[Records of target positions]
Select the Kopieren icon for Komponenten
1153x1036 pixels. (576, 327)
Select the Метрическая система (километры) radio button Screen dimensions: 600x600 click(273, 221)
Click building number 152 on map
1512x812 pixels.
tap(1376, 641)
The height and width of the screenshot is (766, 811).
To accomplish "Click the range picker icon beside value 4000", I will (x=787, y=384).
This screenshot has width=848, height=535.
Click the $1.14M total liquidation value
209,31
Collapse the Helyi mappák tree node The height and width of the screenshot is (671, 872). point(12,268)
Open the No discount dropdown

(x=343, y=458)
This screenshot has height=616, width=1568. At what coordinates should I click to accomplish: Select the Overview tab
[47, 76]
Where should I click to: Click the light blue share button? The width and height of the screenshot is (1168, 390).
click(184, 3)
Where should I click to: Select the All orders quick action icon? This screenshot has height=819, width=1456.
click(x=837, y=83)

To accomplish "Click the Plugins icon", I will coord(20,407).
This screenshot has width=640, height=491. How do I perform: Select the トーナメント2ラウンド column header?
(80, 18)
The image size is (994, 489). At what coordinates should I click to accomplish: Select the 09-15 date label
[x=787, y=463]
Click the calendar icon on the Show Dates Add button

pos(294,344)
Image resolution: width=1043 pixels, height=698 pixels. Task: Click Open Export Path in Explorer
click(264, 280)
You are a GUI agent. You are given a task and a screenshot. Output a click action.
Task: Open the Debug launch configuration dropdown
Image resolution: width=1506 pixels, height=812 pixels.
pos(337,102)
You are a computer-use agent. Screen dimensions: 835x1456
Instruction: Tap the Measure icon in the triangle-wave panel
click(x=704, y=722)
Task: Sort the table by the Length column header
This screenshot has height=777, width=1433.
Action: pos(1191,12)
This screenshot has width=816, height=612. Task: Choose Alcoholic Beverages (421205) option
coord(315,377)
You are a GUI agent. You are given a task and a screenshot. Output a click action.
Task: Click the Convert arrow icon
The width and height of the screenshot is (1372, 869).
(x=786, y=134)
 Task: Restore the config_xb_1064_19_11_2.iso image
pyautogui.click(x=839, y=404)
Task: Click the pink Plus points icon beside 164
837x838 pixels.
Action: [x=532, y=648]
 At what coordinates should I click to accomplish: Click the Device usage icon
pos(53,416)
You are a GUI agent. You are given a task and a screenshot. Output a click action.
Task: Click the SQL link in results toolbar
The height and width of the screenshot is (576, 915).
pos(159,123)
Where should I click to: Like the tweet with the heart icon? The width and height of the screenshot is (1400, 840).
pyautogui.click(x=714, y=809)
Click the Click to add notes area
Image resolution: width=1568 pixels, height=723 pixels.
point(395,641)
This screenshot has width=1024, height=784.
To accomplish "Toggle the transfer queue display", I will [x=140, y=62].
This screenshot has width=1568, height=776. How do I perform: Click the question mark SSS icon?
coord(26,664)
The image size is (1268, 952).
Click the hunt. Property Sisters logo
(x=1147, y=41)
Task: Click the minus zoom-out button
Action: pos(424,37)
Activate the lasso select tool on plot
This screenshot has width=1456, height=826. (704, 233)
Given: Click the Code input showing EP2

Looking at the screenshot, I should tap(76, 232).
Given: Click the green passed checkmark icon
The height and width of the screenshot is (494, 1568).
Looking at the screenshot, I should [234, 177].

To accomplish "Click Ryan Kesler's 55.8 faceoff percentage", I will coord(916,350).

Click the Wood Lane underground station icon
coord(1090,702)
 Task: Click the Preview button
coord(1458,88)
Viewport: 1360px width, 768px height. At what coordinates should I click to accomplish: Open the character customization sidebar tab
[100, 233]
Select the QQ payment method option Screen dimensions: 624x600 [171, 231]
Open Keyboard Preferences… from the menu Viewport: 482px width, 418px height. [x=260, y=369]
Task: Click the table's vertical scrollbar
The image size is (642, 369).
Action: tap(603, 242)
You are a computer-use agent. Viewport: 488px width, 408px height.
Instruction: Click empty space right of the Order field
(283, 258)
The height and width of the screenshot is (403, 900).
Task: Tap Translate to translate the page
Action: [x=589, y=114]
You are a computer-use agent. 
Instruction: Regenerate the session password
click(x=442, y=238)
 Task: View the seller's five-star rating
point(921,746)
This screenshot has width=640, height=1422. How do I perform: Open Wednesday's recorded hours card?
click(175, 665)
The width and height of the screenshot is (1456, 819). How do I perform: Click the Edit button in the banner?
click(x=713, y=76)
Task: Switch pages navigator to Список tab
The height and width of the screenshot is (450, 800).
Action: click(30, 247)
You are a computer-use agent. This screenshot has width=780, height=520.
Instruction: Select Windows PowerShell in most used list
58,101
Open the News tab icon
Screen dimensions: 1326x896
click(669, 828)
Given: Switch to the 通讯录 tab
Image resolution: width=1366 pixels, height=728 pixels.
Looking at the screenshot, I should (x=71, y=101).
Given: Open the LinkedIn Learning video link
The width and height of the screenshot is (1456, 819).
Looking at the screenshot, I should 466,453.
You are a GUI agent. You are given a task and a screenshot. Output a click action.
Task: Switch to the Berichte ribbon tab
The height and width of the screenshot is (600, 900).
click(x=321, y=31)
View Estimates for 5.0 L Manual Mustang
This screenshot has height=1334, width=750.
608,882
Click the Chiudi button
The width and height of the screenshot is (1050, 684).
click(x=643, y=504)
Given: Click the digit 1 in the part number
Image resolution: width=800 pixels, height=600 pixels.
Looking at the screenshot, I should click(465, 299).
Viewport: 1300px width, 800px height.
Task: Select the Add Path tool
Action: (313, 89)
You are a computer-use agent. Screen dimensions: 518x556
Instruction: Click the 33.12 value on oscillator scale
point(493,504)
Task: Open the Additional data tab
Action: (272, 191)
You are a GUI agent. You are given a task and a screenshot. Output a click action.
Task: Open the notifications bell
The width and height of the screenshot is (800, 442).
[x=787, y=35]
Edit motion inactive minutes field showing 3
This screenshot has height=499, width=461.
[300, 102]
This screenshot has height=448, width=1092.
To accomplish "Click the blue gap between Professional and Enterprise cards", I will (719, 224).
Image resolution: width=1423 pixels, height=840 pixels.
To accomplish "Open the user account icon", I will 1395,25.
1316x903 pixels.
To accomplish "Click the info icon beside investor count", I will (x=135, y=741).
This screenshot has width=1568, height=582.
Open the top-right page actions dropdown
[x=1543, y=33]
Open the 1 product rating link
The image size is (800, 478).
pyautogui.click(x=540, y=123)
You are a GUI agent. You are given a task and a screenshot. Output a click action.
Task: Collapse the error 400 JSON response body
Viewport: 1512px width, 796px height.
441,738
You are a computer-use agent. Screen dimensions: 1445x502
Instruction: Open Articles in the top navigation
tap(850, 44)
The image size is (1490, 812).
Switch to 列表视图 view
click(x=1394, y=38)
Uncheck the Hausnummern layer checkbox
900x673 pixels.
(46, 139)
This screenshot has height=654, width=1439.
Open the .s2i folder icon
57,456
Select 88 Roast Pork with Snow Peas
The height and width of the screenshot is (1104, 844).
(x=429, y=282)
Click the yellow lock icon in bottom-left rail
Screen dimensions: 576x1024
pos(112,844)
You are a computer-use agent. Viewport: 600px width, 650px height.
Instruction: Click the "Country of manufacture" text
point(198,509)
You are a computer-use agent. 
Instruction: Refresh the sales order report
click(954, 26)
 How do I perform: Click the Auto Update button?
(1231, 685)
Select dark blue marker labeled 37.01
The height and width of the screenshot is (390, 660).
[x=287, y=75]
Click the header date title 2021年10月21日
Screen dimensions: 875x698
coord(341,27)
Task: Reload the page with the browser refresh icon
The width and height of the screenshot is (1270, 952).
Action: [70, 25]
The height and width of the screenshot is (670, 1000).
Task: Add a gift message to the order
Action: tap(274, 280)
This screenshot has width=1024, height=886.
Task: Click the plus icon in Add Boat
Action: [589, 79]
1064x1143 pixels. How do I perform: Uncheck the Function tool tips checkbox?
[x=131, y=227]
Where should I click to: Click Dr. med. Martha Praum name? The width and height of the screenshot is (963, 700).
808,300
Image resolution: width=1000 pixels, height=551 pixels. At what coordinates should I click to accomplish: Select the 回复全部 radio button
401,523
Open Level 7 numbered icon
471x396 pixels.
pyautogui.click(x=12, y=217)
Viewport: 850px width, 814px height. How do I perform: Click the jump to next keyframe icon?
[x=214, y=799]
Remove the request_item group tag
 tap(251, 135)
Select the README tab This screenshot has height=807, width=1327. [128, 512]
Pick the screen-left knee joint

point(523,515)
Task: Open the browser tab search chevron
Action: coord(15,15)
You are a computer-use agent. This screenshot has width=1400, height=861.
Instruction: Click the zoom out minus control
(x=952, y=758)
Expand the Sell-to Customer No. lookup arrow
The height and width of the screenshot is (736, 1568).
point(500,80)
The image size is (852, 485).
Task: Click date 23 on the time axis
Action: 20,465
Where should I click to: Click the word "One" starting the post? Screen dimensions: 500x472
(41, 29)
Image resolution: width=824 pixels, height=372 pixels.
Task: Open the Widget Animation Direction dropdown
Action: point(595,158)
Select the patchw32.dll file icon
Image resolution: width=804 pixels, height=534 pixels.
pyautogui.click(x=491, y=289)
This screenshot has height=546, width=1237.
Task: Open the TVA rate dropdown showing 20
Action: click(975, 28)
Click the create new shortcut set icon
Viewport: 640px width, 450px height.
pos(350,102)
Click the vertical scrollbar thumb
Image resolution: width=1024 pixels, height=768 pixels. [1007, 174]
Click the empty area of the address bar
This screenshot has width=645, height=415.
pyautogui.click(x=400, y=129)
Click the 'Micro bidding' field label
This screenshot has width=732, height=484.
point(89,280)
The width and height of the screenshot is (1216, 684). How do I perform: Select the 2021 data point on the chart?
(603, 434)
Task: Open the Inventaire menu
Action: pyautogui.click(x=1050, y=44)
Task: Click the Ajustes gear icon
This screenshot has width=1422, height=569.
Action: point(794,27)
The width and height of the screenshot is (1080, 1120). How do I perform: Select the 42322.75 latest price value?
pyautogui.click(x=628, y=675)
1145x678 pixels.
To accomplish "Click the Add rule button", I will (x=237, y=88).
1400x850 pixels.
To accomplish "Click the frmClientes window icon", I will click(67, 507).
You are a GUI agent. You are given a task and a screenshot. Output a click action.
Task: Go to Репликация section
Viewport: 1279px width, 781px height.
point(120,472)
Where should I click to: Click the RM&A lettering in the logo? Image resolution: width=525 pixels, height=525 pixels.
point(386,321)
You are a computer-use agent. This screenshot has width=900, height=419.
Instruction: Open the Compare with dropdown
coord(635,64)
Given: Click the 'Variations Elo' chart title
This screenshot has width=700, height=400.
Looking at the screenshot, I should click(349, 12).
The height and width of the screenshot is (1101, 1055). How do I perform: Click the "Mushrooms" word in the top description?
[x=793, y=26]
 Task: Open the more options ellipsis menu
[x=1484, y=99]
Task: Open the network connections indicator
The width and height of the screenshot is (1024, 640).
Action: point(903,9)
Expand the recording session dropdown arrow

## SET EXERCISE:
Can you quote, word for word, the entries starting at the line that contains "Activate the lasso select tool on plot" and ending at the line that contains "Select the QQ", with both of those lines included and nothing else?

## PROBLEM SOLUTION:
Activate the lasso select tool on plot
This screenshot has width=1456, height=826. (704, 233)
Given: Click the Code input showing EP2

Looking at the screenshot, I should tap(76, 232).
Given: Click the green passed checkmark icon
The height and width of the screenshot is (494, 1568).
Looking at the screenshot, I should [234, 177].

To accomplish "Click Ryan Kesler's 55.8 faceoff percentage", I will coord(916,350).

Click the Wood Lane underground station icon
coord(1090,702)
 Task: Click the Preview button
coord(1458,88)
Viewport: 1360px width, 768px height. At what coordinates should I click to accomplish: Open the character customization sidebar tab
[100, 233]
Select the QQ payment method option Screen dimensions: 624x600 [171, 231]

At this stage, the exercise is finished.